TEXTO SELECIONADO:
....................
Ai de vós, barulhentos de todos os quadrantes e
ruidosos de todos os tipos, que elevais acima da paciência, da educação e da
convivência os ruídos de vossos lazeres, prazeres, pregações, trabalhos,
máquinas, motores, veículos, que não respeitais a saúde nem as leis e
perturbais o sossego, a tranquilidade, o estudo, a meditação, a confidência, a
oração, a leitura, o amor e o sono, especialmente o sono.
Ai de vós, atores, diretores e autores de telenovelas,
que inquietais com os gritos raivosos de vossas famílias de papelão os momentos
em família das famílias de verdade, poluindo a paz do jantar e da conversa.
Ai de vós, buzinantes, que não respeitais nem ao menos
as áreas dos hospitais, onde doentes e seus queridos tentam encontrar
intervalos de descanso nas suas muitas horas de dor.
Ai de vós, chusma de motociclistas zoadores!
Ai de ti, animador de auditório dos domingos, que
elevas com decibéis descontrolados o nosso desconforto justamente no dia do
conforto.
....................
DADOS COLETADOS:

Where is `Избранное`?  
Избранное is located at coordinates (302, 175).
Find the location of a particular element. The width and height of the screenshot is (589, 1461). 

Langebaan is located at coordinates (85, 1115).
....................
EXERCÍCIOS PROPOSTOS:
A. Segundo o texto sobre o barulho, por que os buzinantes merecem a censura do autor? Explique em até duas frases.
B. No texto sobre o barulho, em que dia o animador de auditório aumenta o desconforto com decibéis descontrolados?
C. Resuma o texto sobre o barulho em duas frases.

GABARITO:
A. Os buzinantes não respeitam nem ao menos as áreas dos hospitais. Nesses lugares, doentes e seus queridos tentam encontrar intervalos de descanso nas suas muitas horas de dor.

B. Aos domingos, justamente no dia do conforto.

C. O texto lamenta a conduta dos barulhentos de todos os tipos, que não respeitam a saúde nem as leis e perturbam o sossego, o estudo, o amor e especialmente o sono. Em seguida, dirige-se a grupos específicos: atores, diretores e autores de telenovelas, buzinantes que não poupam nem as áreas dos hospitais, motociclistas barulhentos e o animador de auditório dos domingos.